ABOUT THIS EXERCISE
Without changing a single word, output each entry.

---------- DATA FOR THIS TASK ----------

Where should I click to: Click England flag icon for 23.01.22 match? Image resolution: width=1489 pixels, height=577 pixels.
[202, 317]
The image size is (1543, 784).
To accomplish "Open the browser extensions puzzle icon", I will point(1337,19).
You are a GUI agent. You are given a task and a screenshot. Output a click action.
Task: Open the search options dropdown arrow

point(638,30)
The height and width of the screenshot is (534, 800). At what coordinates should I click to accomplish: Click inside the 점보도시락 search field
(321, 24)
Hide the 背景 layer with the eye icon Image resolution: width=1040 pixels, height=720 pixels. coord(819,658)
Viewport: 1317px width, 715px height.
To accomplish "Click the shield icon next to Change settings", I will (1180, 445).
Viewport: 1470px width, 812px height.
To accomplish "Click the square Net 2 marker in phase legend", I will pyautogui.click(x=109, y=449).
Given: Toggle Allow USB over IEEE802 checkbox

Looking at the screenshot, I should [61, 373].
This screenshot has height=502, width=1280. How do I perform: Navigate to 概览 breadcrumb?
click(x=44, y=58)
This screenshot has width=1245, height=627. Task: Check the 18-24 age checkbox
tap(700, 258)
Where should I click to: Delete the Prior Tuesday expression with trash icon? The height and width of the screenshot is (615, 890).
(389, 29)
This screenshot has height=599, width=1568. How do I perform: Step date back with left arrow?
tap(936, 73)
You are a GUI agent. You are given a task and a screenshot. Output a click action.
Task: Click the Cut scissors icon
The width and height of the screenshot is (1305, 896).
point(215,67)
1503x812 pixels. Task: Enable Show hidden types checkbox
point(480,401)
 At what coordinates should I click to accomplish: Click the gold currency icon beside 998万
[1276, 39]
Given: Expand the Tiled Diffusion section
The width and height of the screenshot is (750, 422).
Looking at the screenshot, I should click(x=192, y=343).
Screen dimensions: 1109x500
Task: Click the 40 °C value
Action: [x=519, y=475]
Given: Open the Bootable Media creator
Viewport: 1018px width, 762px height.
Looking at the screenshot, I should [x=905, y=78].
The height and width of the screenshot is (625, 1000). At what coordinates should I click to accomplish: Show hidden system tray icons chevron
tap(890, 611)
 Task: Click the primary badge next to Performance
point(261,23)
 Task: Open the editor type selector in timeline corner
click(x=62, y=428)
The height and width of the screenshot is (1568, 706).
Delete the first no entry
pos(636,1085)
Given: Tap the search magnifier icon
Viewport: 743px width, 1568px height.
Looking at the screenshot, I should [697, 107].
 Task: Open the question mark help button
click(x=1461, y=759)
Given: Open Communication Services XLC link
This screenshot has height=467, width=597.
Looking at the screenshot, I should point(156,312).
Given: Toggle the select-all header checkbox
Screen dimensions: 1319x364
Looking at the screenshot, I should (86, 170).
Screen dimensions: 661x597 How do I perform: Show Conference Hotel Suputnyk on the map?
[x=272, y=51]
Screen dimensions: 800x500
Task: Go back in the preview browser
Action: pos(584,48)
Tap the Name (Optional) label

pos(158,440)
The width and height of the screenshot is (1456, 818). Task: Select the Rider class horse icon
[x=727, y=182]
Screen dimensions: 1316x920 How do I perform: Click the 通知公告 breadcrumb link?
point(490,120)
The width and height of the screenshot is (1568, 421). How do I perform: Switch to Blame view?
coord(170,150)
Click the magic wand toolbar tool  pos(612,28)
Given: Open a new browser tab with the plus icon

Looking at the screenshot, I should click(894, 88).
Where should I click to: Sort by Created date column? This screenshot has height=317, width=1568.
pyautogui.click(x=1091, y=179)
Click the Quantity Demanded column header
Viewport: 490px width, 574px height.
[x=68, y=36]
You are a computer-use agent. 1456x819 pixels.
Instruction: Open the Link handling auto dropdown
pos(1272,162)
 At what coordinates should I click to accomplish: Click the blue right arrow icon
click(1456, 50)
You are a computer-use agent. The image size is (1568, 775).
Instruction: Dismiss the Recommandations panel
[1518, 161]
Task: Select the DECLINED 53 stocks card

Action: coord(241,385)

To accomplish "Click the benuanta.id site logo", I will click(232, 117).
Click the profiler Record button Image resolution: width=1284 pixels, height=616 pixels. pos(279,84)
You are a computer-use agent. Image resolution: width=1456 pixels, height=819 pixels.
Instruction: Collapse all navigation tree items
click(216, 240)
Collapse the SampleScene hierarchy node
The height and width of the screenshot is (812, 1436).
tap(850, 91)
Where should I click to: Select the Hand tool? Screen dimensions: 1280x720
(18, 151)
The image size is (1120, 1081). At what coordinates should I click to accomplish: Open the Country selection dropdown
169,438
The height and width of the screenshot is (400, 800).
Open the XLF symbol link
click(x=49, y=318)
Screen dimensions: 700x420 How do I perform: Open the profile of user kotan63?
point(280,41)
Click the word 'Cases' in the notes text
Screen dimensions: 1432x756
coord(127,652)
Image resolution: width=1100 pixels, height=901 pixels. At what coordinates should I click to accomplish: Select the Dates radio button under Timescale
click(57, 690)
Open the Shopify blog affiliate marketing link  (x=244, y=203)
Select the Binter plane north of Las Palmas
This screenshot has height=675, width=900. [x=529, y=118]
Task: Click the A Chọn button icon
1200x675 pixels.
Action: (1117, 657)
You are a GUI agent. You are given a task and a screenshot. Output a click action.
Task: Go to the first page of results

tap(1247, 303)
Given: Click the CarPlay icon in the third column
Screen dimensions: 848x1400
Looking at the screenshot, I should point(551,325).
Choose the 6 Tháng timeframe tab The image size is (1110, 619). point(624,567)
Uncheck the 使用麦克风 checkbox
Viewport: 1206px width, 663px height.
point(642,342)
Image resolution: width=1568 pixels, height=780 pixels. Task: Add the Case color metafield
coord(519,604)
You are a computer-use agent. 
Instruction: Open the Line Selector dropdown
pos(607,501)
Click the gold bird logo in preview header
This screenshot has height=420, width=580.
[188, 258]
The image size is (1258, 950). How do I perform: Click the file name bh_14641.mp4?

----------

TASK ANSWER
Where should I click to: Click England flag icon for 23.01.22 match? Image resolution: width=1489 pixels, height=577 pixels.
[202, 317]
The image size is (1543, 784).
To accomplish "Open the browser extensions puzzle icon", I will point(1337,19).
You are a GUI agent. You are given a task and a screenshot. Output a click action.
Task: Open the search options dropdown arrow

point(638,30)
The height and width of the screenshot is (534, 800). At what coordinates should I click to accomplish: Click inside the 점보도시락 search field
(321, 24)
Hide the 背景 layer with the eye icon Image resolution: width=1040 pixels, height=720 pixels. coord(819,658)
Viewport: 1317px width, 715px height.
To accomplish "Click the shield icon next to Change settings", I will (1180, 445).
Viewport: 1470px width, 812px height.
To accomplish "Click the square Net 2 marker in phase legend", I will pyautogui.click(x=109, y=449).
Given: Toggle Allow USB over IEEE802 checkbox

Looking at the screenshot, I should [61, 373].
This screenshot has height=502, width=1280. How do I perform: Navigate to 概览 breadcrumb?
click(x=44, y=58)
This screenshot has width=1245, height=627. Task: Check the 18-24 age checkbox
tap(700, 258)
Where should I click to: Delete the Prior Tuesday expression with trash icon? The height and width of the screenshot is (615, 890).
(389, 29)
This screenshot has height=599, width=1568. How do I perform: Step date back with left arrow?
tap(936, 73)
You are a GUI agent. You are given a task and a screenshot. Output a click action.
Task: Click the Cut scissors icon
The width and height of the screenshot is (1305, 896).
point(215,67)
1503x812 pixels. Task: Enable Show hidden types checkbox
point(480,401)
 At what coordinates should I click to accomplish: Click the gold currency icon beside 998万
[1276, 39]
Given: Expand the Tiled Diffusion section
The width and height of the screenshot is (750, 422).
Looking at the screenshot, I should click(x=192, y=343).
Screen dimensions: 1109x500
Task: Click the 40 °C value
Action: [x=519, y=475]
Given: Open the Bootable Media creator
Viewport: 1018px width, 762px height.
Looking at the screenshot, I should [x=905, y=78].
The height and width of the screenshot is (625, 1000). At what coordinates should I click to accomplish: Show hidden system tray icons chevron
tap(890, 611)
 Task: Click the primary badge next to Performance
point(261,23)
 Task: Open the editor type selector in timeline corner
click(x=62, y=428)
The height and width of the screenshot is (1568, 706).
Delete the first no entry
pos(636,1085)
Given: Tap the search magnifier icon
Viewport: 743px width, 1568px height.
Looking at the screenshot, I should [697, 107].
 Task: Open the question mark help button
click(x=1461, y=759)
Given: Open Communication Services XLC link
This screenshot has height=467, width=597.
Looking at the screenshot, I should point(156,312).
Given: Toggle the select-all header checkbox
Screen dimensions: 1319x364
Looking at the screenshot, I should (86, 170).
Screen dimensions: 661x597 How do I perform: Show Conference Hotel Suputnyk on the map?
[x=272, y=51]
Screen dimensions: 800x500
Task: Go back in the preview browser
Action: pos(584,48)
Tap the Name (Optional) label

pos(158,440)
The width and height of the screenshot is (1456, 818). Task: Select the Rider class horse icon
[x=727, y=182]
Screen dimensions: 1316x920 How do I perform: Click the 通知公告 breadcrumb link?
point(490,120)
The width and height of the screenshot is (1568, 421). How do I perform: Switch to Blame view?
coord(170,150)
Click the magic wand toolbar tool  pos(612,28)
Given: Open a new browser tab with the plus icon

Looking at the screenshot, I should click(894, 88).
Where should I click to: Sort by Created date column? This screenshot has height=317, width=1568.
pyautogui.click(x=1091, y=179)
Click the Quantity Demanded column header
Viewport: 490px width, 574px height.
[x=68, y=36]
You are a computer-use agent. 1456x819 pixels.
Instruction: Open the Link handling auto dropdown
pos(1272,162)
 At what coordinates should I click to accomplish: Click the blue right arrow icon
click(1456, 50)
You are a computer-use agent. The image size is (1568, 775).
Instruction: Dismiss the Recommandations panel
[1518, 161]
Task: Select the DECLINED 53 stocks card

Action: coord(241,385)

To accomplish "Click the benuanta.id site logo", I will click(232, 117).
Click the profiler Record button Image resolution: width=1284 pixels, height=616 pixels. pos(279,84)
You are a computer-use agent. Image resolution: width=1456 pixels, height=819 pixels.
Instruction: Collapse all navigation tree items
click(216, 240)
Collapse the SampleScene hierarchy node
The height and width of the screenshot is (812, 1436).
tap(850, 91)
Where should I click to: Select the Hand tool? Screen dimensions: 1280x720
(18, 151)
The image size is (1120, 1081). At what coordinates should I click to accomplish: Open the Country selection dropdown
169,438
The height and width of the screenshot is (400, 800).
Open the XLF symbol link
click(x=49, y=318)
Screen dimensions: 700x420 How do I perform: Open the profile of user kotan63?
point(280,41)
Click the word 'Cases' in the notes text
Screen dimensions: 1432x756
coord(127,652)
Image resolution: width=1100 pixels, height=901 pixels. At what coordinates should I click to accomplish: Select the Dates radio button under Timescale
click(57, 690)
Open the Shopify blog affiliate marketing link  (x=244, y=203)
Select the Binter plane north of Las Palmas
This screenshot has height=675, width=900. [x=529, y=118]
Task: Click the A Chọn button icon
1200x675 pixels.
Action: (1117, 657)
You are a GUI agent. You are given a task and a screenshot. Output a click action.
Task: Go to the first page of results

tap(1247, 303)
Given: Click the CarPlay icon in the third column
Screen dimensions: 848x1400
Looking at the screenshot, I should point(551,325).
Choose the 6 Tháng timeframe tab The image size is (1110, 619). point(624,567)
Uncheck the 使用麦克风 checkbox
Viewport: 1206px width, 663px height.
point(642,342)
Image resolution: width=1568 pixels, height=780 pixels. Task: Add the Case color metafield
coord(519,604)
You are a computer-use agent. 
Instruction: Open the Line Selector dropdown
pos(607,501)
Click the gold bird logo in preview header
This screenshot has height=420, width=580.
[188, 258]
The image size is (1258, 950). How do I perform: Click the file name bh_14641.mp4?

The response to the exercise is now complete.